READING TEXT:

┌──

Storage Formats
SerDes and Storage Formats
HCatalog uses Hive's SerDe class to serialize and deserialize data. SerDes are provided for RCFile, CSV text, JSON text, SequenceFile and ORC formats. Check the Hive documentation for additional SerDes that might be included in new versions. For example, the Avro SerDe was added in Hive 0.9.1 and the ORC file format was added in Hive 0.11.0.
Users can write SerDes for custom formats using instructions in the Hive SerDe documentation:
- Hive SerDe in the Developer Guide
- SerDe - how to add a new SerDe in the Developer Guide
- also see SerDe for details about input and output processing
For information about how to create a table with a custom or native SerDe, see Row Format, Storage Format, and SerDe.
Usage from Hive
Hive and HCatalog (version 0.4 and later) share the same storage abstractions, and thus, you can read from and write to HCatalog tables from within Hive, and vice versa.
However, for HCatalog versions 0.4 and 0.5 Hive does not know where to find the HCatalog jar by default, so if you use any features that have been introduced by HCatalog, such as a table using the JSON SerDe, you might get a "class not found" exception. In this situation, before you run Hive, set environment variable HIVE_AUX_JARS_PATH
to the directory with your HCatalog jar. (If the examples in the Installation document were followed, that should be /usr/local/hcat/share/hcatalog/
.)

└──

PROBLEMS TO SOLVE:
1 - According to the HCatalog storage formats page, why should HIVE_AUX_JARS_PATH be set before running Hive with HCatalog versions 0.4 and 0.5? Answer in one to three sentences.
2 - Carry on the HCatalog storage formats page after its last sentence.

GIVEN INFORMATION:
┌──

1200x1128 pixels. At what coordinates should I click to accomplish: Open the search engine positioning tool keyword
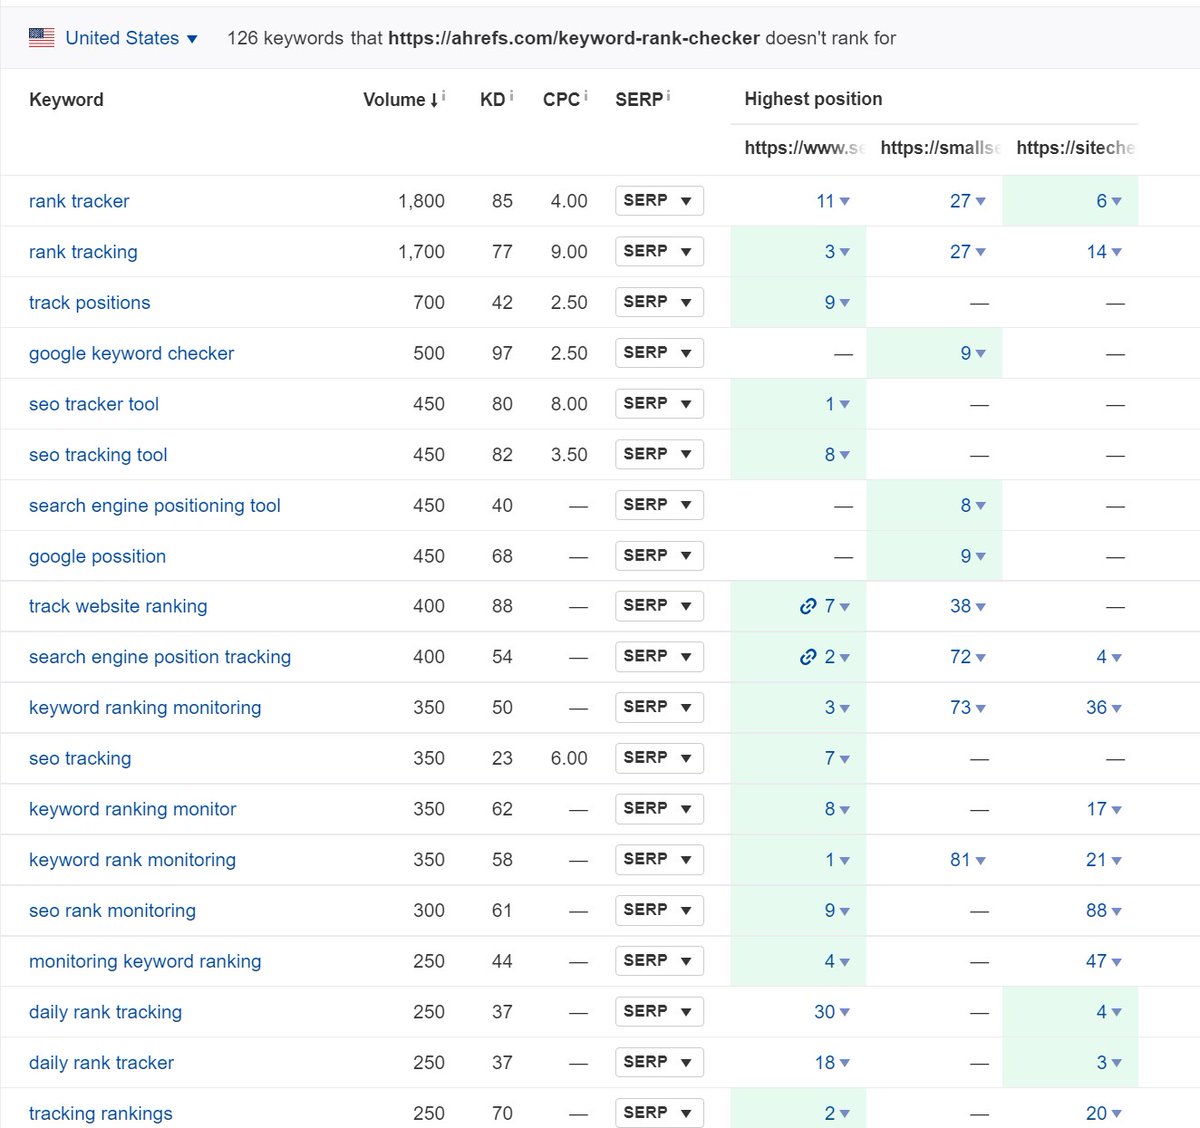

└──

ANSWERS:
1 - With HCatalog versions 0.4 and 0.5, Hive does not know by default where to find the HCatalog jar. Using a feature introduced by HCatalog, such as a table that uses the JSON SerDe, might therefore raise a "class not found" exception. Setting the variable to the directory with the HCatalog jar avoids this.

2 -
After version 0.5, HCatalog is part of the Hive distribution and you do not have to add the HCatalog jar to HIVE_AUX_JARS_PATH
.
CTAS Issue with JSON SerDe
Using the Hive CREATE TABLE ... AS SELECT command with a JSON SerDe results in a table that has column headers such as "_col0
", which can be read by HCatalog or Hive but cannot be easily read by external users. To avoid this issue, create the table in two steps instead of using CTAS:
- CREATE TABLE ...
- INSERT OVERWRITE TABLE ... SELECT ...
See HCATALOG-436 for details.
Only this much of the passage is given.